Spinal compression fractures are associated with considerable morbidity and pain. Traditional treatments often are unsatisfactory. Conservative management with analgesics, bed rest, and bracing is often ineffective, and extensive reconstructive spinal surgery is poorly tolerated by elderly debilitated patients. Recently, percutaneous techniques to augment the collapsed vertebral body were described, including vertebroplasty and kyphoplasty.



Vertebroplasty involves the injection of methylmethacrylate into the injured vertebral body via a needle, which is placed percutaneously using a transpedicular or extra-pedicular approach. High-quality fluoroscopic imaging is essential to ensure accurate needle placement and injection. The procedure can be done in a radiology suite or in an operating room with use of either conscious sedation or general anesthesia. Vertebroplasty provides pain relief by reinforcing the damaged vertebral body. Because the methylmethacrylate must be forced into the cancellous bone matrix, high injection pressures and an extremely liquid injectate are required, with potential for extravasation. The injection volume is usually 1 to 4 mL per side.


Kyphoplasty is a newer method of vertebral augmentation. A balloon placed inside the vertebral body is inflated to create a cavity, which is filled with methylmethacrylate using low-pressure injection. Similar to vertebroplasty, the procedure provides pain relief by restoring load-bearing capacity and stiffness of the injured vertebral body. In addition, balloon inflation has the capacity to reduce the fracture by restoring vertebral body height. Injection volume is usually 2 to 6 mL per side.

Both kyphoplasty and vertebroplasty are effective treatments of vertebral compression fractures. Garfin et al documented a 95% improvement in pain and considerable improvement in function after treatment with either technique. In addition, kyphoplasty was found to increase the height of the fractured vertebral body and decrease kyphosis by 50% if performed within 3 months of the injury.

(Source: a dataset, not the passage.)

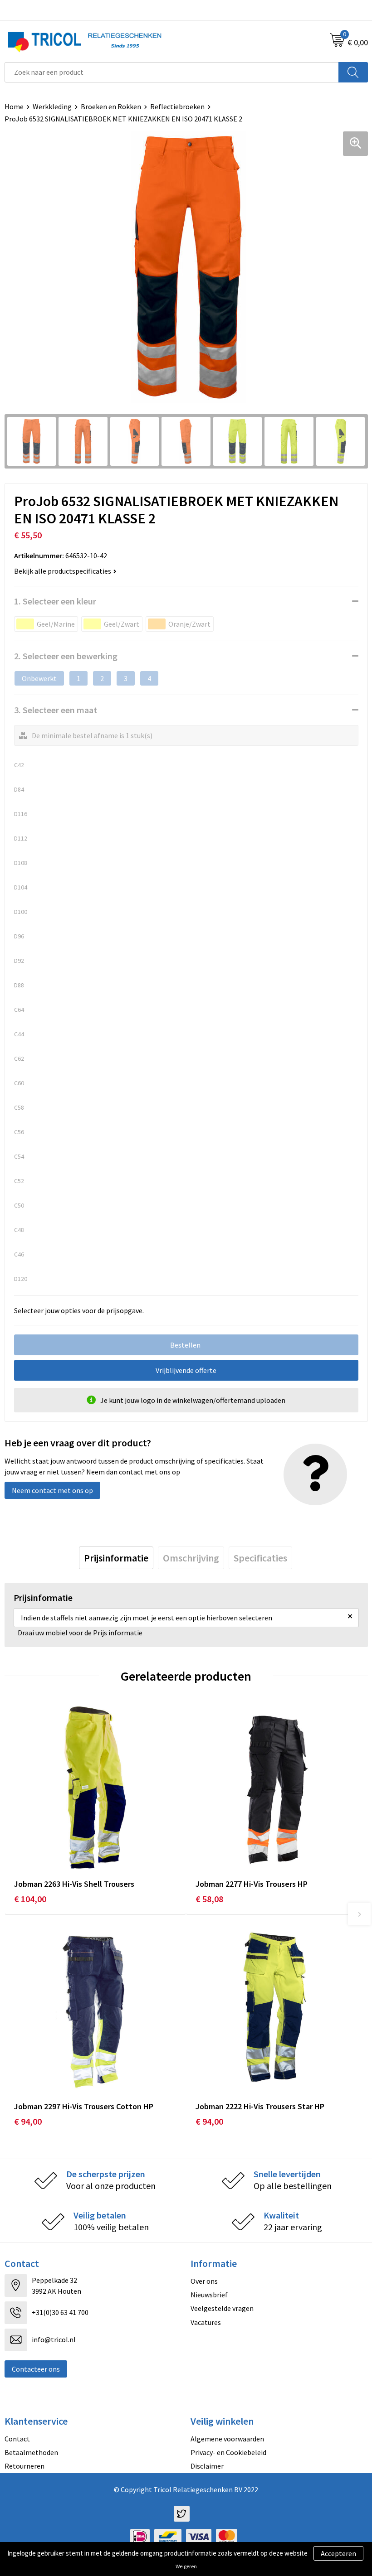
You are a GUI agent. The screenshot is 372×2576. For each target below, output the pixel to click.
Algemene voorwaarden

Kyphoplasty may have a slight advantage through its potential to restore height of the vertebral body and to correct kyphosis caused by the fracture. Also, kyphoplasty appears to have a lower risk of extravasation because methylmethacrylate can be placed in a more viscous form via low-pressure injection, in contrast to vertebroplasty, which requires a more liquid injectate placed via high pressure injection.

These procedures are safe but not completely risk-free. A potential exists for spinal cord or nerve root compression due to extravasation of methylmethacrylate, pulmonary embolism from methylmethacrylate, and infection. The risk of refracture of a treated level appears to be low; however, the patient is still at risk for future vertebral compression fractures at other levels.

The most common indication for vertebral augmentation procedures is a benign osteoporotic compression fracture, but these techniques also can be used in selected patients with painful compression fractures secondary to multiple myeloma and metastatic tumors. The trend is toward early treatment of these fractures instead of trying weeks of often-futile conservative treatment. Early treatment provides faster pain relief and improved function and prevents prolonged periods of bed rest, which can lead to high morbidity in the elderly population.